3. Wink agrees to waive any and all monthly software license fees during any and
all Test Period. Wink will waive any and all installation fees during any and
all Test Period. Wink represents and warrants to Century that Century will incur
no incremental fees or expenses from national broadcasters or cable programming
networks ("Programmers") due to Century's implementing Enhanced Broadcasting in
any Test Market. Wink shall indemnify Century for any breach of this
representation and warranty. Century agrees not to charge Programmers any
additional incremental fees to carry their enhanced video as part of the Service
during any Test Period.
4. Wink agrees to purchase the necessary server platforms ("Server Platforms")
for any Test Market with the understanding that following a Test Period, should
Century deploy Wink Software and the Service in any Century market, Century may
purchase the Server Platforms from Wink at a price to be negotiated by the
parties at that time. If Century chooses to purchase advanced analog and/or
digital set top boxes enabled with Wink engines Century shall have the right, in
Century's sole discretion, to purchase these boxes from set top manufacturers at
the Century negotiated rate. Notwithstanding the foregoing, if Century chooses,
in Century's sole discretion, to deploy set top boxes in its existing inventory
or purchase set top boxes off the shelf from any manufacturer that are not
enabled with Wink engines, Century shall have no obligation to retrofit these
boxes with Wink engines.

STORED ROWS –
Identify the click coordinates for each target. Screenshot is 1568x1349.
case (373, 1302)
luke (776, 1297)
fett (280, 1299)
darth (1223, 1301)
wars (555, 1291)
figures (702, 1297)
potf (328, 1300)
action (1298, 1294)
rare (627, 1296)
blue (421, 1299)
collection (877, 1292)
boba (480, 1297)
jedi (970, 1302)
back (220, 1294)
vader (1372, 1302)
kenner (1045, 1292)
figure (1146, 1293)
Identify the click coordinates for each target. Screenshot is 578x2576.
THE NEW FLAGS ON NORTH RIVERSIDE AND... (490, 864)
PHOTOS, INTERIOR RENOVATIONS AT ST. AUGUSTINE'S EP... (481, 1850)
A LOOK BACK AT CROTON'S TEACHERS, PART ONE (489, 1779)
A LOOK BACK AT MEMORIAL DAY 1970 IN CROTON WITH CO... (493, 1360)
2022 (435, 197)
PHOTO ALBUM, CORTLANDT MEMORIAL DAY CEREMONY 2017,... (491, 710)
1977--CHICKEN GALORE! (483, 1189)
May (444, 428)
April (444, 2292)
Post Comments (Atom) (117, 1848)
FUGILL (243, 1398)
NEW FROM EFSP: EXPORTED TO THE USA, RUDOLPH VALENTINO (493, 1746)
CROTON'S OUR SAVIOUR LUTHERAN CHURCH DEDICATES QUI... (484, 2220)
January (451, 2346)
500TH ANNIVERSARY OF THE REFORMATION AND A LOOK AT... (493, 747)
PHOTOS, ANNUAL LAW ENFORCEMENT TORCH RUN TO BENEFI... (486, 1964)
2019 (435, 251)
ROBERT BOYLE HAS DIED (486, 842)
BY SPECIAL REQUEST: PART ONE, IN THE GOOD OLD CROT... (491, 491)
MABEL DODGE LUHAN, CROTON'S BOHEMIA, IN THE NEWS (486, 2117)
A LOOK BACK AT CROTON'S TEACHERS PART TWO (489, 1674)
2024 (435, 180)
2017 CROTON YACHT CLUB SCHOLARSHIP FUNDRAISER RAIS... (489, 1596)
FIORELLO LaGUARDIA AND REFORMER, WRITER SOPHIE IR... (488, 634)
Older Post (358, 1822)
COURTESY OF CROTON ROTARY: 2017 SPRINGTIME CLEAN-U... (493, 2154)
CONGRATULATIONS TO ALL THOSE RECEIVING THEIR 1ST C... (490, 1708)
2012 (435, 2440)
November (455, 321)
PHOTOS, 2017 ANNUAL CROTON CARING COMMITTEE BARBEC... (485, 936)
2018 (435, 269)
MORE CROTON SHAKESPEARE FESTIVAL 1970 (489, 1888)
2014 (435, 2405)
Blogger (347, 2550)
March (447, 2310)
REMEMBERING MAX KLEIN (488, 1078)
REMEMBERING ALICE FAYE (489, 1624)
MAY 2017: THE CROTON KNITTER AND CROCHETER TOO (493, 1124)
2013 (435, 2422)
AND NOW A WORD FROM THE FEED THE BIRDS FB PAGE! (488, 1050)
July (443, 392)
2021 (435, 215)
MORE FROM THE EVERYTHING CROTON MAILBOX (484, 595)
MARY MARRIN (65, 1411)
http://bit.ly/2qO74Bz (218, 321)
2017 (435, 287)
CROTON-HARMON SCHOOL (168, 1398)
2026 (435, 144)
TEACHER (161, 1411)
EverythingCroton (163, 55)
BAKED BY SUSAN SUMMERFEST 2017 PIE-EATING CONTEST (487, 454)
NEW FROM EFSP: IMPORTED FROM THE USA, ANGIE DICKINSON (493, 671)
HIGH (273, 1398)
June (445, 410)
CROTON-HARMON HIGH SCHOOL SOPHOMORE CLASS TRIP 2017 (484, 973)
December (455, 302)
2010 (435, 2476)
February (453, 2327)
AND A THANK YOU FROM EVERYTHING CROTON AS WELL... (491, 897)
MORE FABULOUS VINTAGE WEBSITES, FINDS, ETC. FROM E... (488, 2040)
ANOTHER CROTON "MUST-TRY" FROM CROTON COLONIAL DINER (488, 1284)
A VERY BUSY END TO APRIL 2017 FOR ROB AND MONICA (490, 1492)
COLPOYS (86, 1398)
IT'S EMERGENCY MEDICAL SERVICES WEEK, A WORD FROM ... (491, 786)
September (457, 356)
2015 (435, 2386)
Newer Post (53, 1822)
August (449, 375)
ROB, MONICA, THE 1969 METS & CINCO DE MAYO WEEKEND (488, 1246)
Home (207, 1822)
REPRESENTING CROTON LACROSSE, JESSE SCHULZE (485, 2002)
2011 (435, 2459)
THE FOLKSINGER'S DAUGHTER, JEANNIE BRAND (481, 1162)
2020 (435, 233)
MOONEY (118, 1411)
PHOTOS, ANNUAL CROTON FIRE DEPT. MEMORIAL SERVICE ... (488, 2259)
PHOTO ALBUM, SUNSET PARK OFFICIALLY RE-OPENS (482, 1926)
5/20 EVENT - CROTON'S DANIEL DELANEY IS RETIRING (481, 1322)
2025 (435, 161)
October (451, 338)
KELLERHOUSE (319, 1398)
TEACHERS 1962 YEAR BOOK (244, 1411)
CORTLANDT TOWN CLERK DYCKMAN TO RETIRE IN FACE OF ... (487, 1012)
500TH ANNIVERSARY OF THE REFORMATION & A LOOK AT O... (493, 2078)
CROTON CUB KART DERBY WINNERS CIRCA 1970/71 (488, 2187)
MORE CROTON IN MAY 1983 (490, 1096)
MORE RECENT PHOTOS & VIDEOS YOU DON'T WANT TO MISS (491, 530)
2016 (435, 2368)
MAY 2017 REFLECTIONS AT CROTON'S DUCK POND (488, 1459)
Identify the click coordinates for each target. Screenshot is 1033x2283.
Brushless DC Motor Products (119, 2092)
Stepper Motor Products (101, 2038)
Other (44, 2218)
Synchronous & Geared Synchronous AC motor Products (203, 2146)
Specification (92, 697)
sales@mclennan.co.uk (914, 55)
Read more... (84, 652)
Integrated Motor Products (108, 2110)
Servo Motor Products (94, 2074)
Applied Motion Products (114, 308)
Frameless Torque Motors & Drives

EXERCISE 1 –
In the contract excerpt, which fees does Wink agree to waive during any Test Period?
EXERCISE 2 –
Transcribe the contract excerpt word for word, everything from "4. Wink agrees" down to "with Wink engines.".
The records were taken from a separate source.

WORKED SOLUTION 1 –
Wink waives all monthly software license fees and all installation fees.

WORKED SOLUTION 2 –
4. Wink agrees to purchase the necessary server platforms ("Server Platforms")
for any Test Market with the understanding that following a Test Period, should
Century deploy Wink Software and the Service in any Century market, Century may
purchase the Server Platforms from Wink at a price to be negotiated by the
parties at that time. If Century chooses to purchase advanced analog and/or
digital set top boxes enabled with Wink engines Century shall have the right, in
Century's sole discretion, to purchase these boxes from set top manufacturers at
the Century negotiated rate. Notwithstanding the foregoing, if Century chooses,
in Century's sole discretion, to deploy set top boxes in its existing inventory
or purchase set top boxes off the shelf from any manufacturer that are not
enabled with Wink engines, Century shall have no obligation to retrofit these
boxes with Wink engines.